WORK INSTRUCTION 1: Rewrite the paragraph of the passage on Frost diagrams that begins "Arthur Frost stated in his own original publication" as a bulleted list, keeping its main facts.
WORK INSTRUCTION 2: Translate this sentence from the passage on Frost diagrams into Spanish: "The Frost diagram allows the superimposition of acidic and basic graphs for easy and convenient comparison."
WORK INSTRUCTION 3: Carry on the passage on Frost diagrams from its final sentence.

SOURCE TEXT:
The pH dependence is given by the factor −0.059m/n per pH unit, where m relates to the number of protons in the equation, and n the number of electrons exchanged. Electrons are always exchanged in electrochemistry, but not necessarily protons. If there is no proton exchange in the reaction equilibrium, the reaction is said to be pH-independent. This means that the values for the electrochemical potential rendered in a redox half-reaction, whereby the elements in question change oxidation states are the same whatever the pH conditions under which the procedure is carried out.

The Frost diagram is also a useful tool for comparing the trends of standard potentials (slope) of acidic and basic solutions. The pure, neutral element transitions to different compounds depending whether the species is in acidic and basic pHs. Though the value and amount of oxidation states remain unchanged, the free energies can vary greatly. The Frost diagram allows the superimposition of acidic and basic graphs for easy and convenient comparison.

== Possible confusion related to non-standard conventions / pH used in textbooks ==
Arthur Frost stated in his own original publication that there may be potential criticism for his Frost diagram. He predicts that “the slopes may not be as easily or accurately recognized as they are the direct numerical values of the oxidation potentials [of the Latimer diagram]”. Many inorganic chemists use both the Latimer and Frost diagrams in tandem, using the Latimer for quantitative data, and then converting those data into a Frost diagram for visualization. Frost suggested that the numerical values of standard potentials could be added next to the slopes to provide supplemental information.

Another pitfall is that the pH conditions (acid or basic) considered to construct the diagrams are often left unstated, even though redox potential depends on pH. Frost diagrams nE° = −ΔG°/F, classically constructed with the standard potential E°, implicitly refers to acid conditions ([] = 1 M, pH = 0).
However, in some textbooks the Frost diagram of an element may be confusing for the reader, because the redox potential depends on pH and some notations, or conventions, may differ from the standard conditions and be unclear.

(Entries excerpted from a collection)
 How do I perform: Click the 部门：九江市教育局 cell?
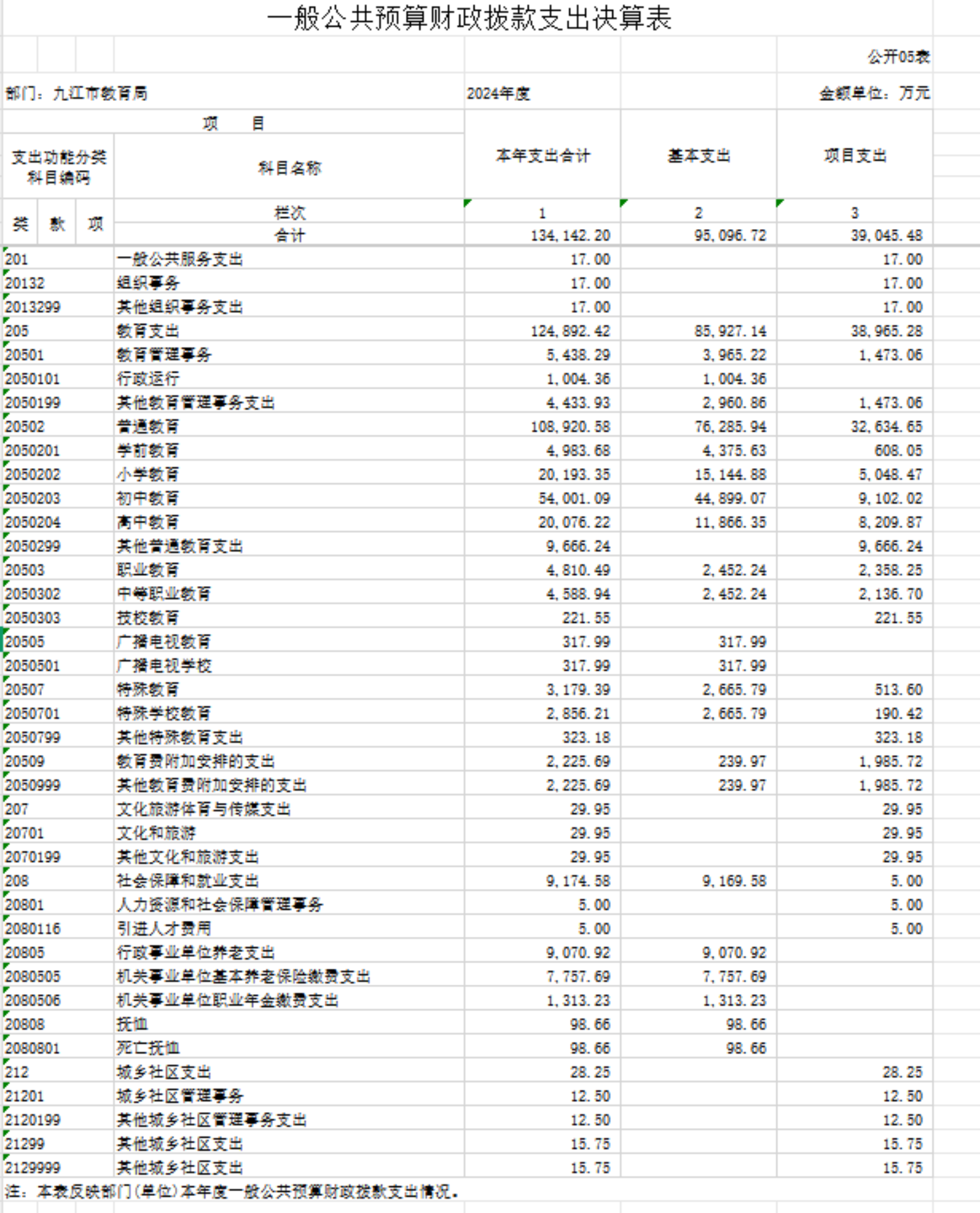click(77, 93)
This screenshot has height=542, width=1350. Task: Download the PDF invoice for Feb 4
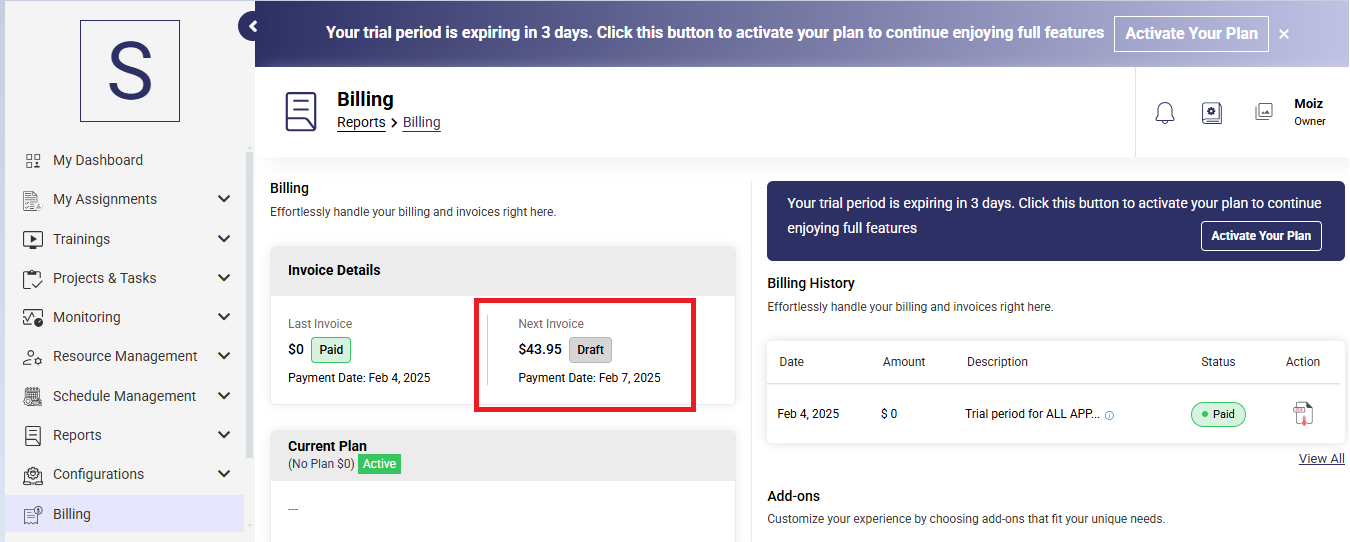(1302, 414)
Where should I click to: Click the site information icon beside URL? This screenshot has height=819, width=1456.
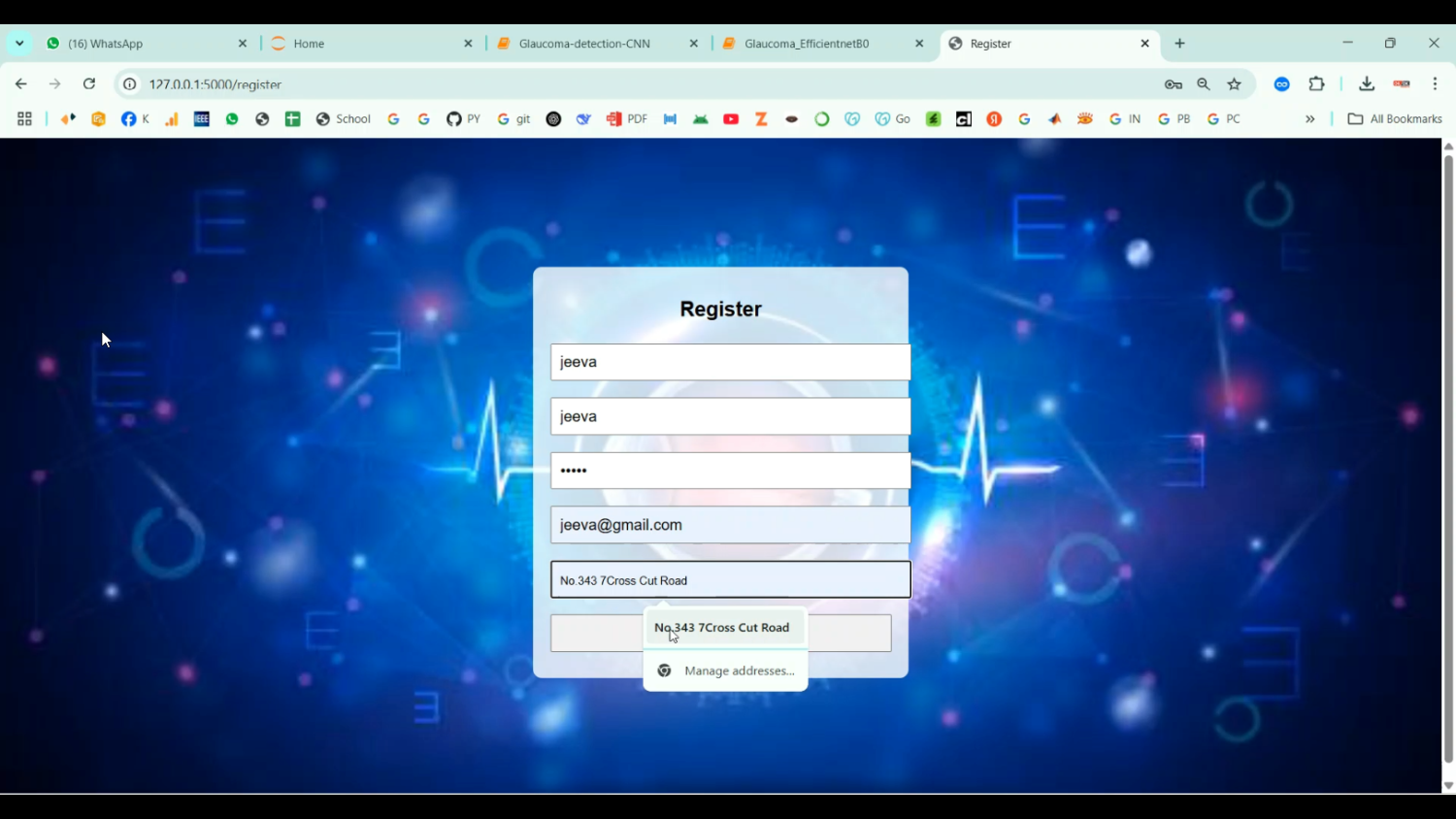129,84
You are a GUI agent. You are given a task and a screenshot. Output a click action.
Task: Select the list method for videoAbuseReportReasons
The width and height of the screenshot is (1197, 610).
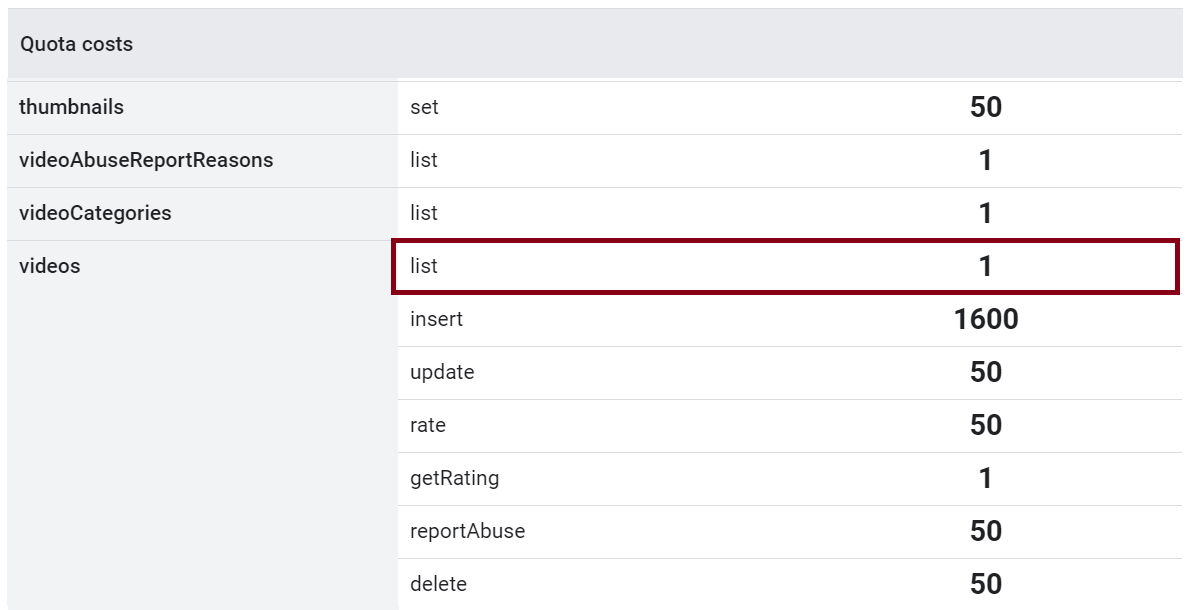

TASK RESULT 1:
- In his original publication, Arthur Frost acknowledged that his diagram might face criticism.
- He predicted that the slopes might not be recognized as easily or accurately as the direct numerical oxidation potentials of the Latimer diagram.
- Many inorganic chemists use the Latimer and Frost diagrams together. They take quantitative data from the Latimer diagram and convert those data into a Frost diagram for visualization.
- Frost suggested placing the numerical values of standard potentials next to the slopes as supplemental information.

TASK RESULT 2: El diagrama de Frost permite la superposición de las gráficas ácidas y básicas para una comparación fácil y práctica.

TASK RESULT 3:
Because ions participate into redox reactions to balance acid–base reactions related to the O(2-) anions released in solution during reduction, or at the contrary consumed by oxidation reactions, according to Le Chatelier's principle, the oxidizing power of oxidizing agents is exacerbated under acidic conditions (2 H+ + O(2-) <-> H2O) while the reducing power of reducing agents is exacerbated under basic conditions (2 OH- <-> O(2-) + H2O).

Some textbooks present the reduction potentials calculated under standard conditions, so with [] = 1 M (pH = 0, acid-solution), E° (2 H+ + 2 e- <-> H2), while also discussing redox processes occurring in a basic-solution. To attempt to overcome the problem, in the Phillips and Williams Inorganic Chemistry textbook, however, the reduction potentials for basic solutions are calculated with non-standard conditions and unusual conventions ([] = 1 M, pH = 14) according to the following formula:

 E°_{(OH)} = E°_{(pH 14)} = E°_{basic} − E° (2 H2O + 2 e- <-> H2 + 2 OH−) = E°_{basic} + 0.828 V.

So, to avoid confusion for the reader, it is important to use clear conventions and notations, and to also systematically indicate the pH value (0 or 14) for which the Frost diagrams have been constructed, or even better, to present both curves (for pH 0 and 14) on the same diagram to put in evidence the effect of pH on the redox equilibrium.